Things seemingly have been going to Hell in a hand basket for Marco Rubio over the last week.  Rubio started out the past week cocky after a 3rd place finish in Iowa. Perhaps it was a case of pride going before fall.  For icing on the cake, Northern Virginia lunatic and gad fly Eugene Delgaudio is (pictured above) now assailing Rubio accusing him of being part of the "Homosexual Lobby" in light of Rubio's  support from pro-gay billionaire Paul Singer.  A piece in Politico looks at Rubio's possibly tettering campaign.  Here are excerpts:
He was supposed to be giving Donald Trump a run for his money. Instead, Marco Rubio could be on the verge of blowing it.

With just hours before New Hampshire begins voting, Rubio looked dead on his feet, delivering the “low-energy” performance Trump has so effectively attached to Jeb Bush. 

We face a critical moment,” Rubio told a group of more than two-dozen BAE employees. “I tell anyone who will listen, 2016 will be a turning point for America.”

New Hampshire could be a turning point in his candidacy, as well.

Rubio was expected to finish second here, propelled by a strong third-place showing in Iowa. His biggest goal — trounce Jeb Bush and force some of the establishment lane candidates to drop out in order to consolidate support and poach donors from other camps.

But after a week of getting repeatedly beaten up — first by his Republican opponents for giving a canned stump speech and not engaging with the press, and then for his dismal debate performance Saturday — it’s unclear he’ll be able to best Sen. Ted Cruz or the cadre of governors like John Kasich, who have spent significant time campaigning here.

And the donors who had been looking favorably at Rubio's camp have become less enthusiastic after his debate performance Saturday, when he froze up and awkwardly repeated one of his talking points on President Barack Obama's agenda to change the country.
Excuse me if I refrain from getting out a tiny violin for Marco.

Sunday, February 07, 2016

GOP Debate: Marco Rubio Was a Disaster

I will confess that I did not watch the Republican debate last night.  Instead the husband and I co-hosted a Mardi Gras themed party at our home as a post-wedding couple that were adore.  Suffice it to say that I feel as wrung out as I used to feel after Mardi Gras festivities in Mobile, Alabama - the home of America's first and longest running Mardi Gras celebration - years ago.  By all accounts, I missed an epic take down of Marco Rubio by Chris Christie.  I view Rubio in someways as dangerous as Ted Cruz when it comes to his extremism and frightening references to religion.  There is a great run down of the Rubio/Christie exchange at Slate.  Here are some highlights:

Sen. Marco Rubio is a gifted politician and talented communicator. But he’s faced a repeated attack in his six years on the national stage—that his smooth charisma conceals a man of little substance. That, on a fundamental level, he’s not ready for the Oval Office. And on Saturday night, Rubio gave substance to the charge in a remarkable exchange with New Jersey Gov. Chris Christie at the eighth Republican presidential debate.

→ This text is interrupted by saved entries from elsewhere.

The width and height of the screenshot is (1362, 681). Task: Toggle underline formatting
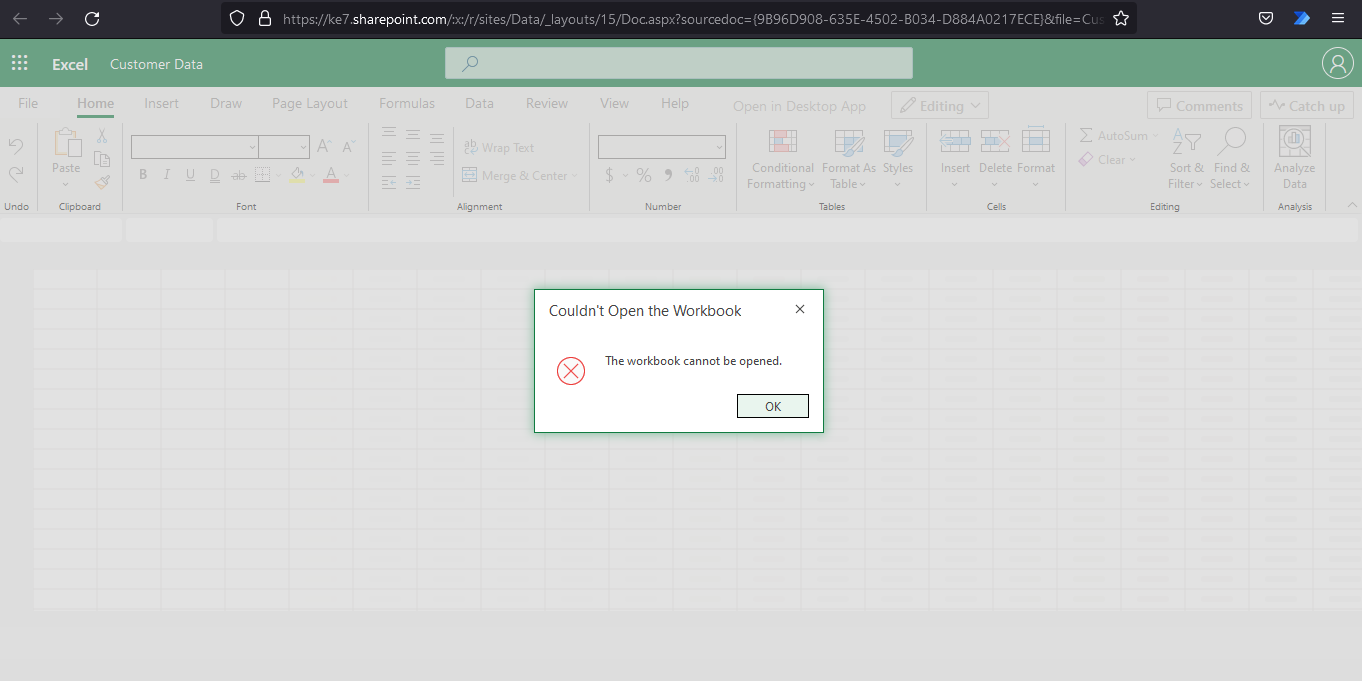coord(190,173)
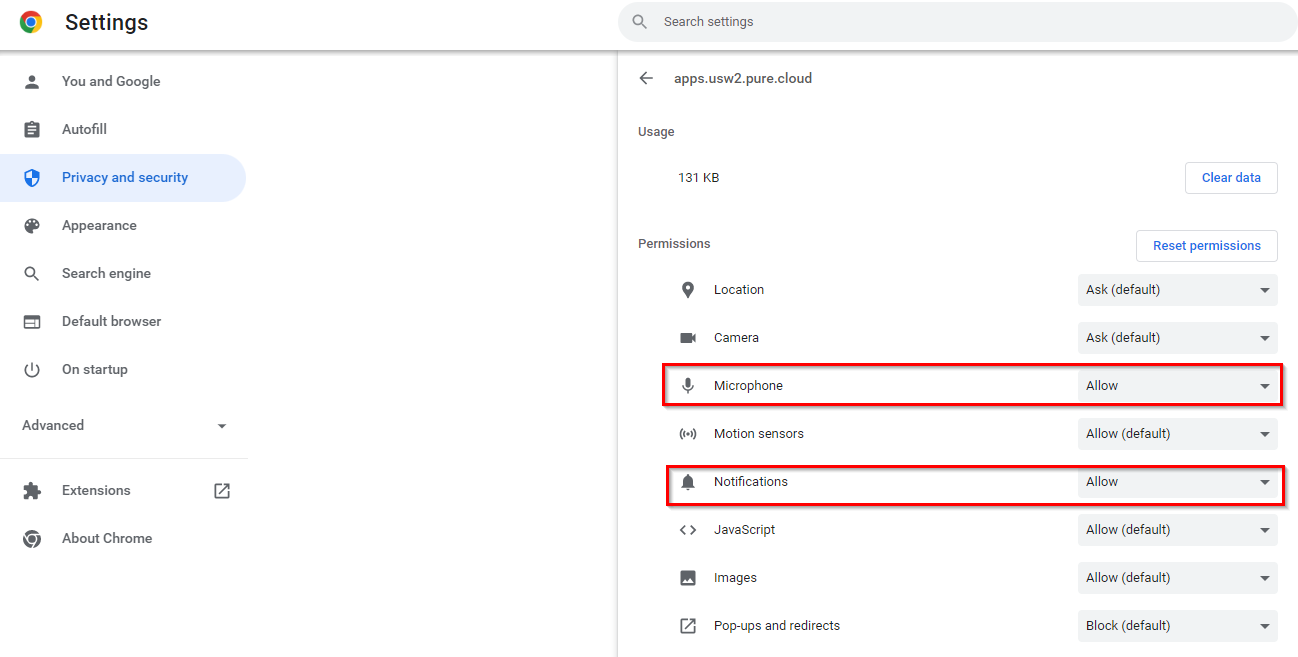Click the Extensions external link icon
The image size is (1298, 657).
(222, 491)
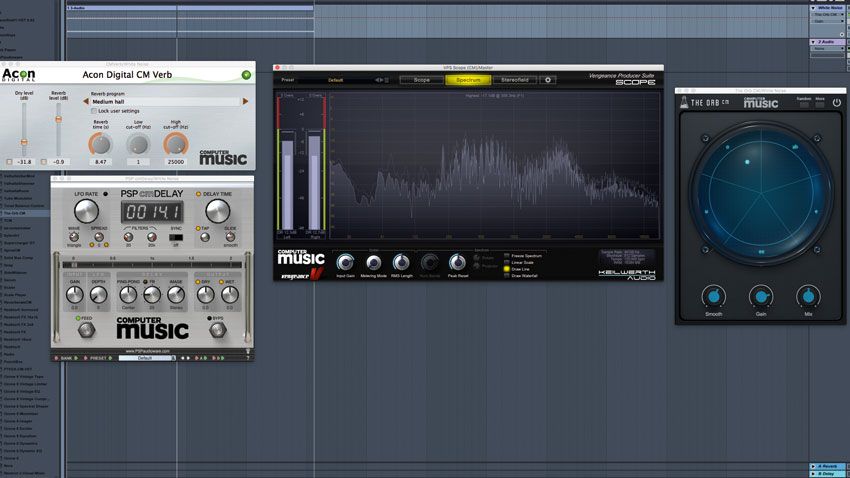Viewport: 850px width, 478px height.
Task: Enable Lock user settings checkbox
Action: point(94,111)

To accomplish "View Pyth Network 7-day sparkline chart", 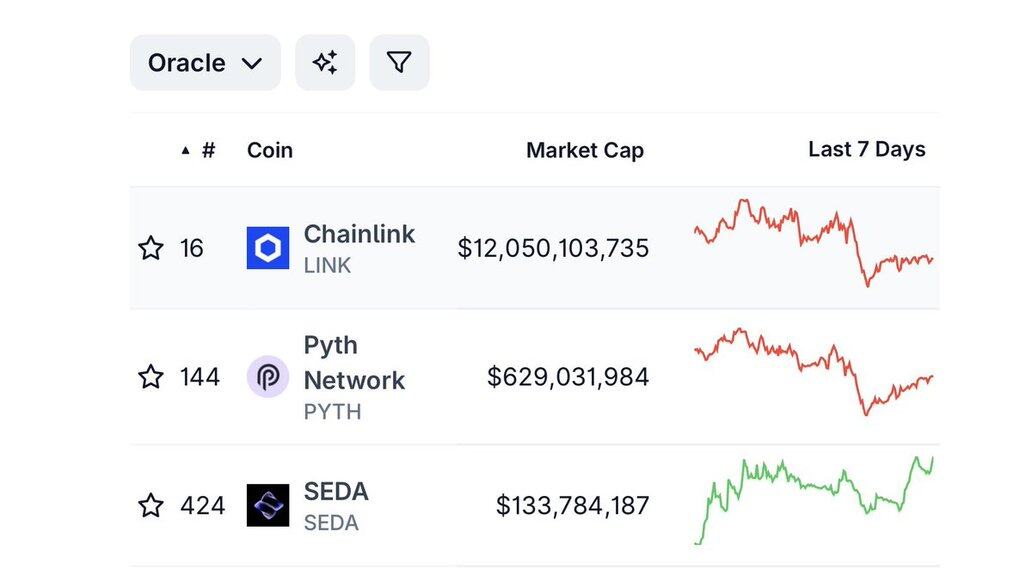I will coord(813,370).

It began with a question. The moderators asked Rubio to list accomplishments in his record that have prepared him for the presidency. Rubio cited work on foreign policy and issues such as veterans affairs before moving to well-worn rhetoric meant to counter these experience questions by tweaking a popular conservative notion about Barack Obama. “Let’s dispel once and for all with this fiction that Barack Obama doesn’t know what he’s doing,” he said. “He knows exactly what he’s doing. 
Barack Obama is undertaking a systematic effort to change this country, to make America more like the rest of the world.”

And in this implicit analogy, Rubio is the Republican Barack Obama who will make a “systematic effort” to make America unique again. “When I’m president of the United States,” he continued, “we are going to re-embrace all the things that made America the greatest nation in the world, and we are going to leave our children with what they deserve: the single greatest nation in the history of the world.”

It’s a good line, designed for applause. But this time, Rubio had pushback, in the form of Christie.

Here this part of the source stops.